::: SOURCE DATA

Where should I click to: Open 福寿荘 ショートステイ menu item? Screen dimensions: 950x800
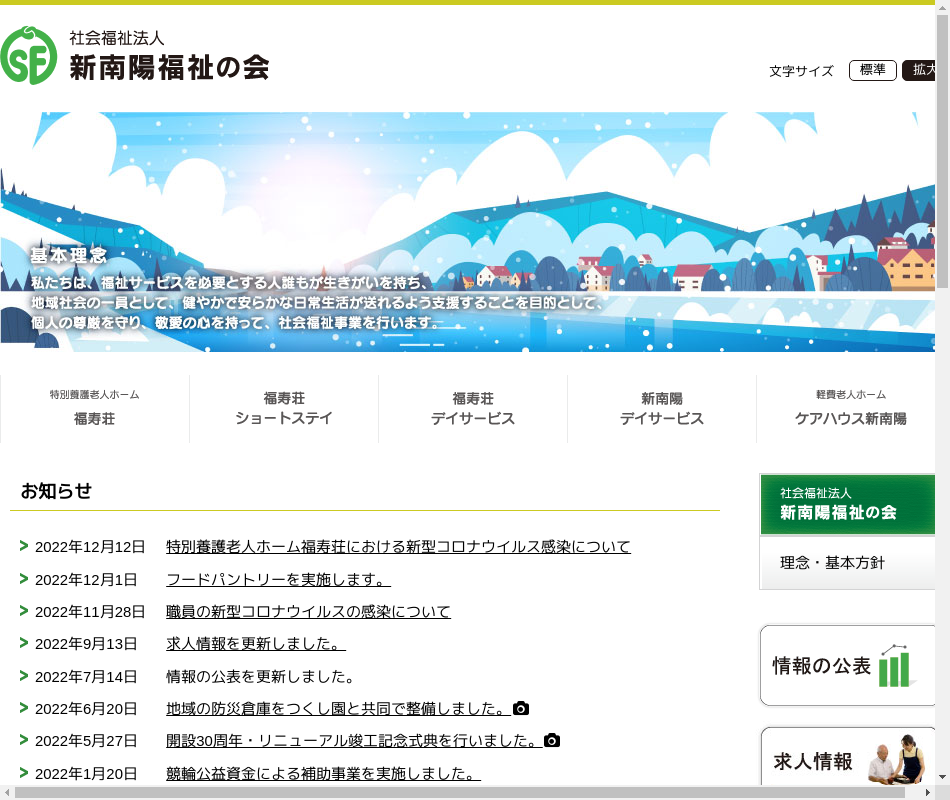284,409
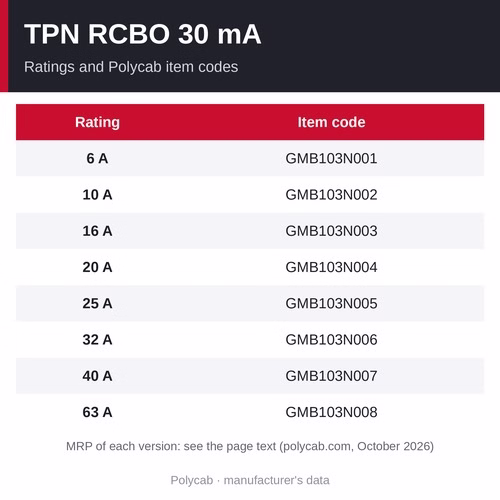Image resolution: width=500 pixels, height=500 pixels.
Task: Select item code GMB103N003
Action: (331, 231)
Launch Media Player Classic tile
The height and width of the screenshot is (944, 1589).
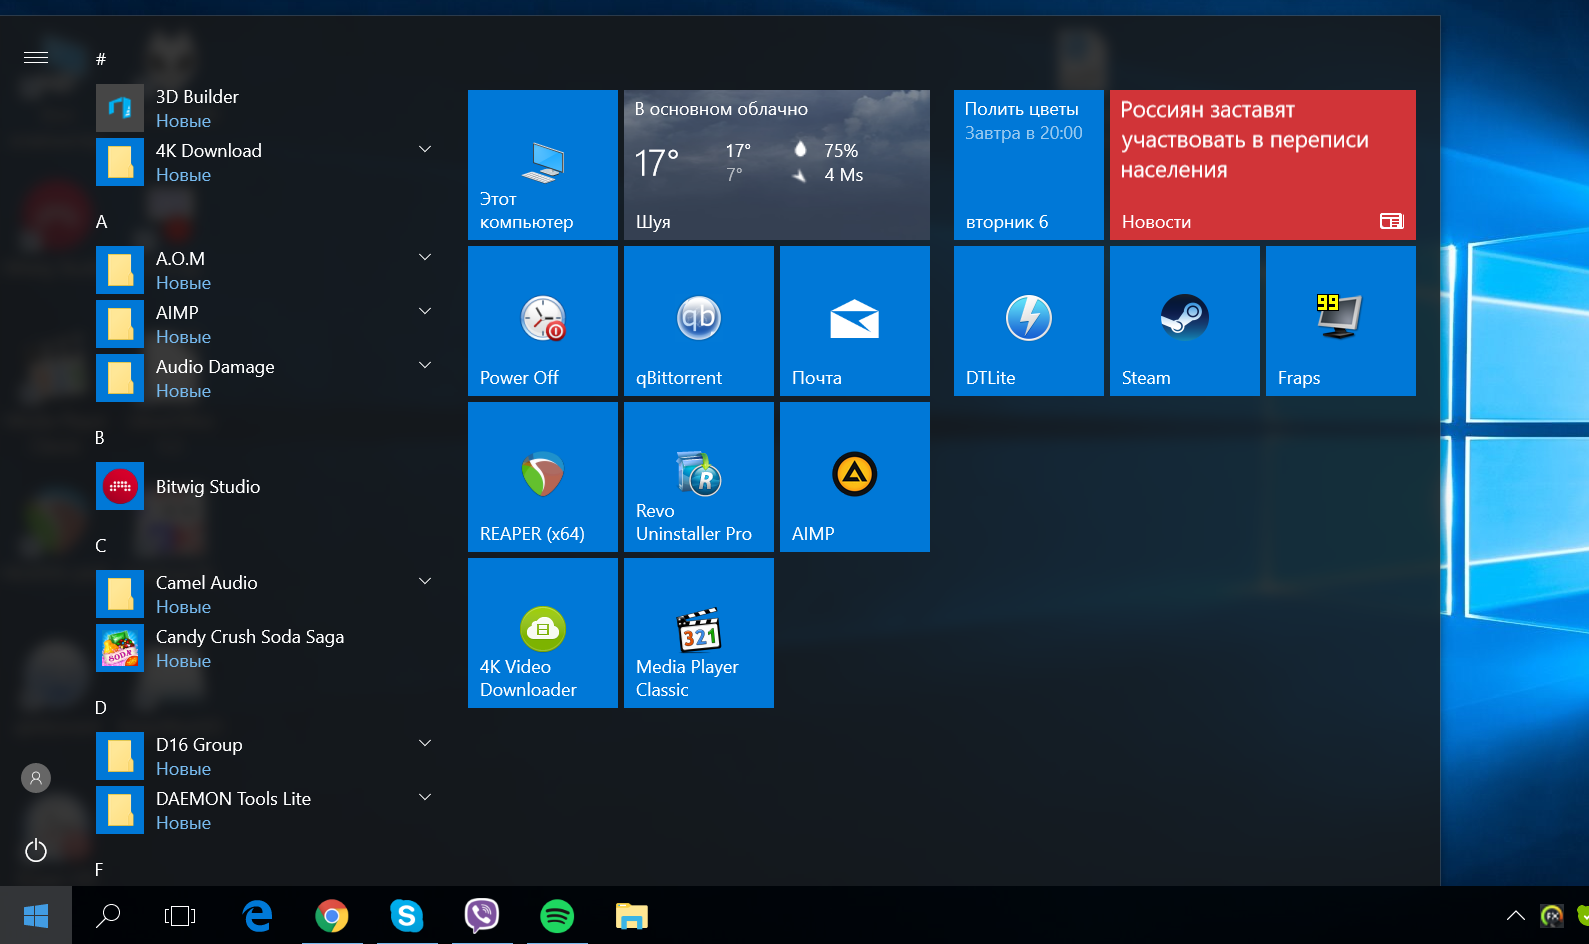pyautogui.click(x=698, y=633)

::::::

**WORK REQUIRED:**
From the line containing "The height and" down to the end of the data above, reproduce each line exactly; no pictures.

**YOUR SOLUTION:**
The height and width of the screenshot is (944, 1589).
pyautogui.click(x=698, y=633)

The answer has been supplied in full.